Mitch McConnell faced his own tea-bagger opposition in his 2014 primary race to maintain his Senate seat, and then had a fairly serious Democratic opponent in the general election - but the old turtle prevailed, and in January of 2015 he realized his ultimate political ambition when his party selected him at the Majority Leader of the United States Senate.
Life should have been sweet from there on out, but McConnell quickly got a serious taste of his own medicine when some members of his the Republican caucus began setting their own agendas and working aggressively to thwart his. And it was soon apparent that the biggest pain in Mitch's flabby old butt was going to be his fellow senator from Kentucky, Rand Paul.
Rand Paul arrived in Washington D.C. thinking he was Jimmy Stewart. The dapper politician was going to minimize the reach of government and be a faithful guardian of our civil liberties. In 2013, he captured national press attention when he filibustered for thirteen hours on the government's use of drones for spying and killing. In 2015, he became the second Republican to announce his candidacy for the presidency, a candidacy which Mitch McConnell later endorsed. (Whatever it takes to get him out of the Senate, eh Mitch?)
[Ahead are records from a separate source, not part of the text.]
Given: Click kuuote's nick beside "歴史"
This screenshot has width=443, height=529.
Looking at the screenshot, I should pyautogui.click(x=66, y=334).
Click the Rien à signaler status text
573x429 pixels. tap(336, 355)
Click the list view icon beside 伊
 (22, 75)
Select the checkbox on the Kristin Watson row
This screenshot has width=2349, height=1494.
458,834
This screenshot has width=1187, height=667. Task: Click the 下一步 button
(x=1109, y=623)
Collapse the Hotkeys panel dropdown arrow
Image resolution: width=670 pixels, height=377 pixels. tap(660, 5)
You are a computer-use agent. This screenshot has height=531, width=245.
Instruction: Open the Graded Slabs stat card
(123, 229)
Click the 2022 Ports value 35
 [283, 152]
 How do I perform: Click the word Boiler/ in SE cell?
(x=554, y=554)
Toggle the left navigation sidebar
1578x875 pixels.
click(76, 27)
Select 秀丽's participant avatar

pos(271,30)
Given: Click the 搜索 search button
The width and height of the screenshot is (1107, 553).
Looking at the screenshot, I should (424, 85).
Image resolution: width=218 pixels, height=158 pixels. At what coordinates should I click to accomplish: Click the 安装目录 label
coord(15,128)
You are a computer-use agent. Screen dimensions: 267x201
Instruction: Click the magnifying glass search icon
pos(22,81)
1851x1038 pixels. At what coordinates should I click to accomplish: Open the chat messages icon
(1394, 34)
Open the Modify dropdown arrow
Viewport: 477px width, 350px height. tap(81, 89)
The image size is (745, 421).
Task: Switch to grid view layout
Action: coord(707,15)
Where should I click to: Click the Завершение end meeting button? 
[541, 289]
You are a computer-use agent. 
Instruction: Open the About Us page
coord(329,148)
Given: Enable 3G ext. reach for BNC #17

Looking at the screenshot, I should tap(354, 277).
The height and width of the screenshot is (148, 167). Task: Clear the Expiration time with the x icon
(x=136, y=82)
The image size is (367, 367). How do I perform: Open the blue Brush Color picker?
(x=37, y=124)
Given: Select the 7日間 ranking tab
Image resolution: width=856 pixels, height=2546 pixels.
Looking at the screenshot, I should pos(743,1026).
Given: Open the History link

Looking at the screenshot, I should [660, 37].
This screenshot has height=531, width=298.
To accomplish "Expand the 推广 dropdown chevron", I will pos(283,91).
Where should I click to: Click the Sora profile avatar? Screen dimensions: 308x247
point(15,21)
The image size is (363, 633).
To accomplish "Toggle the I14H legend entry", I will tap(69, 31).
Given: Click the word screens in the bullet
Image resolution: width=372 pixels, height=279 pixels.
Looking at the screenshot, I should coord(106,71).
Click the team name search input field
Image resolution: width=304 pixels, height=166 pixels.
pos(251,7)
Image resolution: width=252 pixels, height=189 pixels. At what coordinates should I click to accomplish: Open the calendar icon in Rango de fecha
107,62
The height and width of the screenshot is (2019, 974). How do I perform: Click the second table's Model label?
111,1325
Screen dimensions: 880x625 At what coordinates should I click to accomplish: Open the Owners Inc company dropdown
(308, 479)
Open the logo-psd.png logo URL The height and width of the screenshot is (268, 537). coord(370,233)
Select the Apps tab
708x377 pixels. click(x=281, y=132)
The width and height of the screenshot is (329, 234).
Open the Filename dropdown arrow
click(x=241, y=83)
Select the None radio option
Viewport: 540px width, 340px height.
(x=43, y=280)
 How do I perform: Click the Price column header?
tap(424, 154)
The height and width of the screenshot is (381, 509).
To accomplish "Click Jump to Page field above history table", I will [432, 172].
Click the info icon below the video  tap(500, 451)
This week Senator Paul has been in the news again. Senator McConnell, in an effort to get the Patriot Act renewed, stalled moving it to the Senate floor until the last minute - feeling that would put the Senate in a position where they must get it passed rather than sit around debating the bill. But instead of doing McConnell's bidding, one senator vowed to stall and kill the bill - at least temporarily. That senator? Rand Paul of Kentucky.
McConnell spent several years taking advantage of the malcontents in the Senate as he focused on trying to limit or destroy Obama's presidency - and now the malcontents are beginning to feed on him.
It's coming around, Mitch! It's coming around! And how sweet it is!